Urteil vom 19. August 2009
II. sozialrechtliche Abteilung

Besetzung
Bundesrichter Borella, präsidierendes Mitglied,
Bundesrichter Kernen, Seiler,
Gerichtsschreiber Schmutz.

Parteien
V.________,
vertreten durch Rechtsanwalt Dominique Chopard,
Beschwerdeführer,

gegen

IV-Stelle des Kantons Zürich, Röntgenstrasse 17, 8005 Zürich,
Beschwerdegegnerin.

Gegenstand
Invalidenversicherung
(Invalidenrente, Einkommensvergleich),

Beschwerde gegen den Entscheid des Sozialversicherungsgerichts des Kantons
Zürich vom 26. Januar 2009.

Sachverhalt:

A.
Der 1963 geborene V.________ verunfallte am 4. Mai 2002 als Lenker eines vor
einem Rotlicht angehaltenen Personenwagens bei einer Auffahrkollision. Am 29.
Januar 2003 meldete er sich unter Hinweis auf ein bei dem Unfall erlittenes
Schleudertrauma der Halswirbelsäule bei der Invalidenversicherung zum
Leistungsbezug an. Die IV-Stelle des Kantons Zürich klärte den medizinischen
und erwerblichen Sachverhalt ab. Nach Einholung eines Gutachtens der
Medizinischen Abklärungsstelle (MEDAS) des Spitals X.________ (vom 18. Juli
2006) und nach durchgeführtem Vorbescheidverfahren verneinte sie mit Verfügung
vom 3. März 2007 bei einem Invaliditätsgrad von 30 % den Anspruch auf eine
Invalidenrente.

B.
Das Sozialversicherungsgericht des Kantons Zürich wies die dagegen erhobene
Beschwerde mit Entscheid vom 26. Januar 2009 ab.

C.
V.________ führt Beschwerde in öffentlich-rechtlichen Angelegenheiten; er
beantragt Aufhebung des vorinstanzlichen Entscheides sowie Zusprechung einer
Invalidenrente auf der Grundlage eines Invaliditätsgrades von mindestens 40 %;
zudem ersucht er um unentgeltliche Rechtspflege.

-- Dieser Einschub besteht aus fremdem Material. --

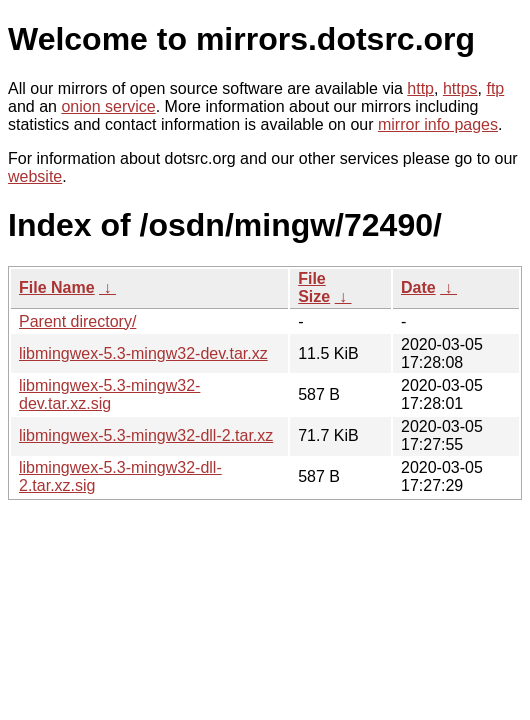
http (420, 88)
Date (418, 287)
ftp (495, 88)
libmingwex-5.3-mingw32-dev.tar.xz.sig (109, 394)
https (460, 88)
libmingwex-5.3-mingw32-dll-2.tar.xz (146, 435)
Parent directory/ (77, 321)
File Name (57, 287)
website (35, 176)
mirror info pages (438, 124)
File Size (314, 287)
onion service (108, 106)
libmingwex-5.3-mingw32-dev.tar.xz (143, 353)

Die IV-Stelle beantragt Abweisung der Beschwerde. Vorinstanz und Bundesamt für
Sozialversicherungen verzichten auf Vernehmlassung.

Erwägungen:

1.
1.1 Die Beschwerde in öffentlich-rechtlichen Angelegenheiten (Art. 82 ff. BGG)
kann wegen Rechtsverletzung gemäss Art. 95 und Art. 96 BGG erhoben werden. Das
Bundesgericht legt seinem Urteil den Sachverhalt zugrunde, den die Vorinstanz
festgestellt hat (Art. 105 Abs. 1 BGG). Es kann die Sachverhaltsfeststellung
der Vorinstanz nur berichtigen oder ergänzen, wenn sie offensichtlich unrichtig
ist oder auf einer Rechtsverletzung im Sinne von Art. 95 BGG beruht, wozu auch
die unvollständige Tatsachenermittlung zählt.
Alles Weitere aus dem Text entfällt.